[Work task]
Extract the final stretch of the data: the line that contains "Image resolution: width=550" and every line after it, unaltered, and no other lines.

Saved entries
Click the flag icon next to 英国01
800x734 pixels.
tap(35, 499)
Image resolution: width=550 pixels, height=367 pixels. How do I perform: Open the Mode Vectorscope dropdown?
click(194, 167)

[Result for this task]
Image resolution: width=550 pixels, height=367 pixels. How do I perform: Open the Mode Vectorscope dropdown?
click(194, 167)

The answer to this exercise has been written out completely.